►

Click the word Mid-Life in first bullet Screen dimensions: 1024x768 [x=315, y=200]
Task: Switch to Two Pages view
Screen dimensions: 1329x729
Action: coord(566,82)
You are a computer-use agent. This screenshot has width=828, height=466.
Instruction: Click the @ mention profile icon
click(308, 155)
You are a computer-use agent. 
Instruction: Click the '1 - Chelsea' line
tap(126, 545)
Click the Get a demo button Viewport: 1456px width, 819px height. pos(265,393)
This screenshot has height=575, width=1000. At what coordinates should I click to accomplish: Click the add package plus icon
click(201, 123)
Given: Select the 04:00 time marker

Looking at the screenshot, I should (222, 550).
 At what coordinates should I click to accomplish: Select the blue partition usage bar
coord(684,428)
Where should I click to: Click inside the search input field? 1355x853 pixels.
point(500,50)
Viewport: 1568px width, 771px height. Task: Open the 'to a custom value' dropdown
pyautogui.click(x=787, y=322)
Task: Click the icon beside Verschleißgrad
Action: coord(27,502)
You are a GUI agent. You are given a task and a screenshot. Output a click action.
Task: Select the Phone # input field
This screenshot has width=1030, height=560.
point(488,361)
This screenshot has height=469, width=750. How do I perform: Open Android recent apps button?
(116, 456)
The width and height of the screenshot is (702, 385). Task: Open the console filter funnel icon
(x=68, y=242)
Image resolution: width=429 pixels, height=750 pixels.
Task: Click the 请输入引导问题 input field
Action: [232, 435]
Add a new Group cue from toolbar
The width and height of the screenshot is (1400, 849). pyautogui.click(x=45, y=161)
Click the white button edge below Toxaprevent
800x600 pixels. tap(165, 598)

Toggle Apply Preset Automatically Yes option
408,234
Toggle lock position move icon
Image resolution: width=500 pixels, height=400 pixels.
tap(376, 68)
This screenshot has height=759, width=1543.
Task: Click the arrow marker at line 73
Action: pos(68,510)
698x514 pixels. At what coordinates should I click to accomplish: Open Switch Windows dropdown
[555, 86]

◄

Repeat the records above exactly, with nothing left out.

Click the word Mid-Life in first bullet Screen dimensions: 1024x768 [x=315, y=200]
Task: Switch to Two Pages view
Screen dimensions: 1329x729
Action: coord(566,82)
You are a computer-use agent. This screenshot has width=828, height=466.
Instruction: Click the @ mention profile icon
click(308, 155)
You are a computer-use agent. 
Instruction: Click the '1 - Chelsea' line
tap(126, 545)
Click the Get a demo button Viewport: 1456px width, 819px height. pos(265,393)
This screenshot has height=575, width=1000. At what coordinates should I click to accomplish: Click the add package plus icon
click(201, 123)
Given: Select the 04:00 time marker

Looking at the screenshot, I should (222, 550).
 At what coordinates should I click to accomplish: Select the blue partition usage bar
coord(684,428)
Where should I click to: Click inside the search input field? 1355x853 pixels.
point(500,50)
Viewport: 1568px width, 771px height. Task: Open the 'to a custom value' dropdown
pyautogui.click(x=787, y=322)
Task: Click the icon beside Verschleißgrad
Action: coord(27,502)
You are a GUI agent. You are given a task and a screenshot. Output a click action.
Task: Select the Phone # input field
This screenshot has width=1030, height=560.
point(488,361)
This screenshot has height=469, width=750. How do I perform: Open Android recent apps button?
(116, 456)
The width and height of the screenshot is (702, 385). Task: Open the console filter funnel icon
(x=68, y=242)
Image resolution: width=429 pixels, height=750 pixels.
Task: Click the 请输入引导问题 input field
Action: [232, 435]
Add a new Group cue from toolbar
The width and height of the screenshot is (1400, 849). pyautogui.click(x=45, y=161)
Click the white button edge below Toxaprevent
800x600 pixels. tap(165, 598)

Toggle Apply Preset Automatically Yes option
408,234
Toggle lock position move icon
Image resolution: width=500 pixels, height=400 pixels.
tap(376, 68)
This screenshot has height=759, width=1543.
Task: Click the arrow marker at line 73
Action: pos(68,510)
698x514 pixels. At what coordinates should I click to accomplish: Open Switch Windows dropdown
[555, 86]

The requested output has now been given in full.